As may be surmised by this brief accounting of his extensive formal grounding in ceramics, Rand was early-on exposed to the Asian tradition, specifically, the Japanese current that dominated studio ceramics for most of the 20th century in the United States. As a result, up until the last few years, Rand created several bodies of work, divided between functional vessels, and sculptures that were vessel-based, all of which were derived from Japanese ideas.

Then Rand made a bold move in a new direction with the results, illustrated in this catalogue, revealing a marked change in his sensibility toward clay.

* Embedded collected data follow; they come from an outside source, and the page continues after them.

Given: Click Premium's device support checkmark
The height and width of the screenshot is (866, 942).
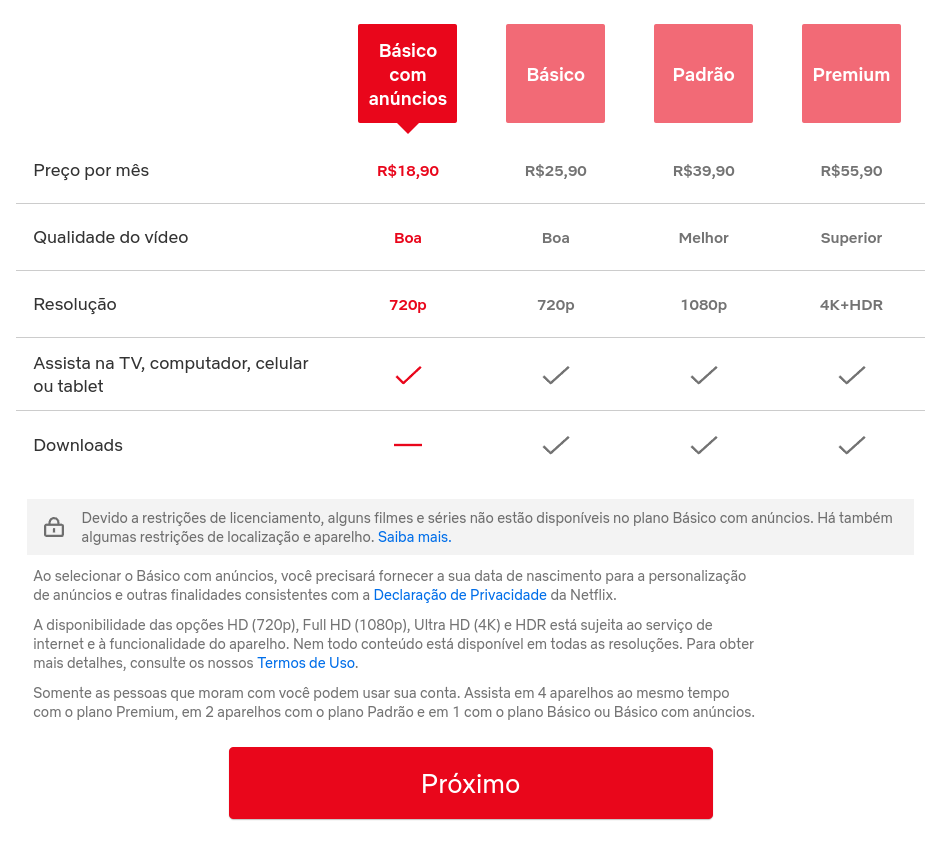Looking at the screenshot, I should tap(851, 375).
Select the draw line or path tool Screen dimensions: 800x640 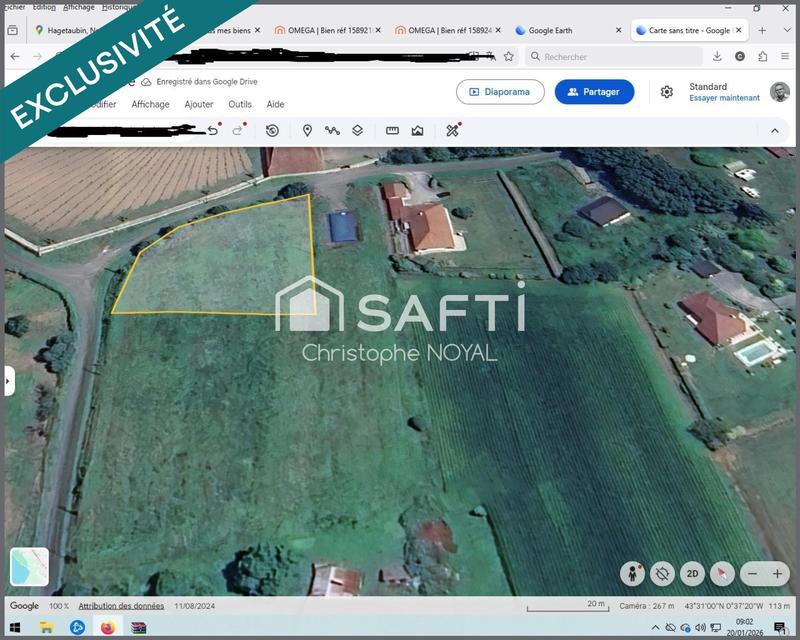pyautogui.click(x=330, y=129)

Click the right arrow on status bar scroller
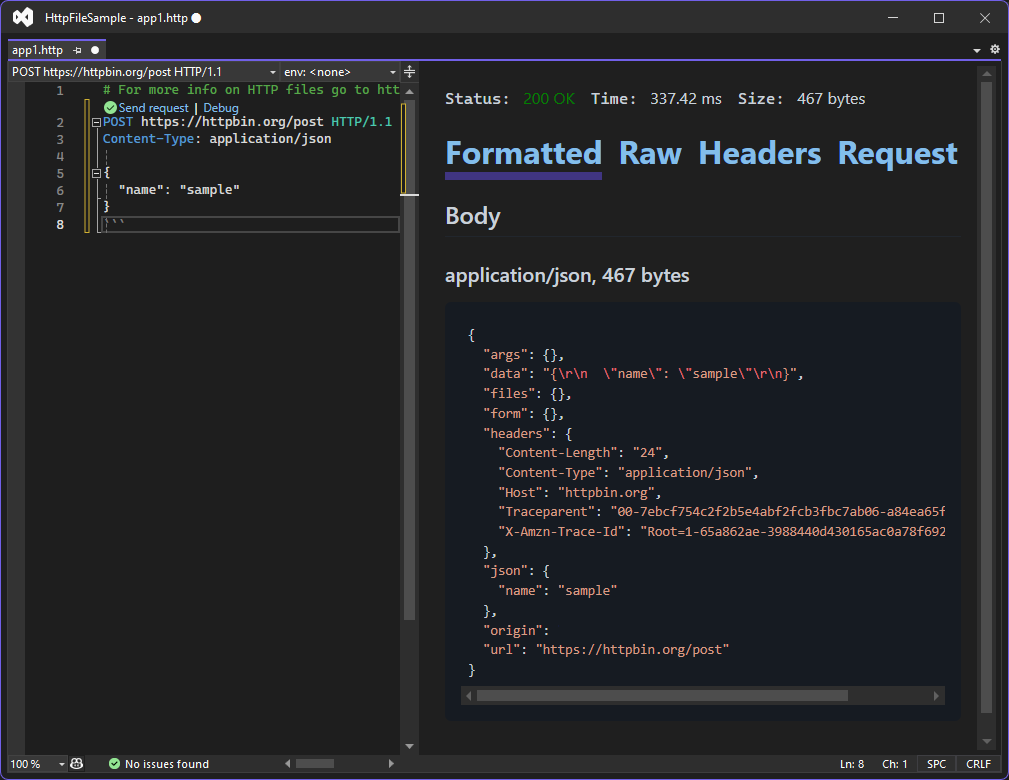tap(390, 763)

Rand increasingly moved away from the Japanesque approach and began to embrace other traditions and to make them his own.

Early-on Rand had discovered the work of George Ohr, the so-called “Mad Potter of Biloxi” who worked a century ago. The smashed clay shapes and collapsed forms that Rand employs, owe their origins to Ohr’s example. More unusual, given his grounding in aesthetics derived from the Japanese sensibility, is Rand’s embrace of its countercurrent in the history of clay: the Mediterranean aesthetic. This is most obvious in his torso sculptures, that are meant to be self-portraits, and which have a Greco-Roman character, but is also evident in his more thoroughly abstract and surrealist confections that are meant to recall undersea life. His use of tendrils or spikes, for example, recalls the decorative flourishes of Italian modernist ceramics and glass.
The reconciling of Japanese ideas with Italian ones, which is easy to see in Rand’s work, is a contemporary movement in ceramic sculpture with perhaps its best known proponent being Betty Woodman who worked in Colorado for nearly half a century. How Rand made this sudden turn can only be explained by his recent exposure to the masters of Italian craft during the time he worked in a gallery in Aspen. “It was Lino,” Rand says by way of explanation, referring to Venetian glass master Lino Tagliapietro whose creations were a mainstay of the gallery.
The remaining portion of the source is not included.